File Delivery Options

This document outlines the options available in terms of how file-based deliveries are made.

Defaults

  • File Format: CSV
  • File Compression: GZIP
  • Folder structure: See here
  • Files are automatically partitioned
  • Success File is by default provided

File Formats

CSV

We deliver .csv with a header column and , as the delimiter.

(ND)JSON

We deliver New-Line Delimited JSON with the .json extension.

File Compression

We offer to compress each file delivered with GZIP.

Folder Structure

This describes the folder structure used to separate consecutive deliveries of data. Files are partitioned by date and time of the shipment.

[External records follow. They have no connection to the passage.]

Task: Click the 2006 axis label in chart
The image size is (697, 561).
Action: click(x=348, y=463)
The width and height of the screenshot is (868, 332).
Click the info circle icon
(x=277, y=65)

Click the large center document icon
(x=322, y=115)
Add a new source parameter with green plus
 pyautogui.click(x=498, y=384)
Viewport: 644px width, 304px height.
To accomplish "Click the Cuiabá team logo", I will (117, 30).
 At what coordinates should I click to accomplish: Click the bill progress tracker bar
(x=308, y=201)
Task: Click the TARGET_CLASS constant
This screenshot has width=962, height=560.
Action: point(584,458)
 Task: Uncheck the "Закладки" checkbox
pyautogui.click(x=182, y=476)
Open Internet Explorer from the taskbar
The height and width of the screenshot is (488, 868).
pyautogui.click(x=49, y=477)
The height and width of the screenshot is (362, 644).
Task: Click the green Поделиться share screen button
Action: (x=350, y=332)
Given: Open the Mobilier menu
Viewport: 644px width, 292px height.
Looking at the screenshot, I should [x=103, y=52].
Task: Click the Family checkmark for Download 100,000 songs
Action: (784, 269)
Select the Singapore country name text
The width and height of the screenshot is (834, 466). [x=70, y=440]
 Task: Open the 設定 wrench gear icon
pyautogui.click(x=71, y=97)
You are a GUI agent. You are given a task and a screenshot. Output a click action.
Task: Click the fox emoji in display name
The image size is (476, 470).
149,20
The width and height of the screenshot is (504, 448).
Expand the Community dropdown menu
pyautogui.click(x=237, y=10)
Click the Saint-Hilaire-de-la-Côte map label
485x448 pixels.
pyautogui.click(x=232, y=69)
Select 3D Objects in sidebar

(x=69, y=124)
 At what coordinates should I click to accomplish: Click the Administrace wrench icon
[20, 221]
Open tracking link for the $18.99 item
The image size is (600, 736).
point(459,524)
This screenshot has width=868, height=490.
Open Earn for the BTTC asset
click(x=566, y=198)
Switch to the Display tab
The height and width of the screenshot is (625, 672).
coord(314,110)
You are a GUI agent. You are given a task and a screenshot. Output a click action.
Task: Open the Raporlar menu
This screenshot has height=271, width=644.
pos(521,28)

[/PREFIX]/[dataset_version_string][is_backfill]/[DELIVERY_DATE_AND_HOUR]/[PERIOD_START_DATE]/
  • PREFIX is optional and customisable
  • dataset_version_string is a unique name for the version of the dataset received
  • is_backfill if the delivery is a backfill _backfill will be appeneded to the dataset_version_string
  • DELIVERY_DATE_AND_HOUR the date and hour of the delivery (UTC) e.g. 2023/01/01/13/ would be data with delivery started on Jan 1st, 2023 at hour 13 UTC.
  • PERIOD_START_DATE time partitions of data, indicates start date of each observation period, e.g. 2022/12/01 would be data describing December 2022.

File Partitioning

Files are automatically partitioned into several chunks/files. These files are numbered.

There is no guaranteed sort between the chunks/files in a single delivery.

Success File

If enabled, a success file can be provided.

The success file is simply a file that is written after all files within one delivery has been successfully written to the target.

For a backfill of data when multiple time periods of data is delivered at once, one success-file will be provided per period, in its respective folder.

In the backfill example below, there is one success-file for each period of data. Data is delivered for November and December 2022.

[<PREFIX>/]<DATASET_VERSION>_backfill/2023/02/24/14/2022/11/01/_SUCCESS
[<PREFIX>/]<DATASET_VERSION>_backfill/2023/02/24/14/2022/11/01/<DATASET_VERSION>000000000000.csv.gz
[<PREFIX>/]<DATASET_VERSION>_backfill/2023/02/24/14/2022/12/01/_SUCCESS
[<PREFIX>/]<DATASET_VERSION>_backfill/2023/02/24/14/2022/12/01/<DATASET_VERSION>000000000000.csv.gz

The name of the success file is _SUCCESS and contains no particular information.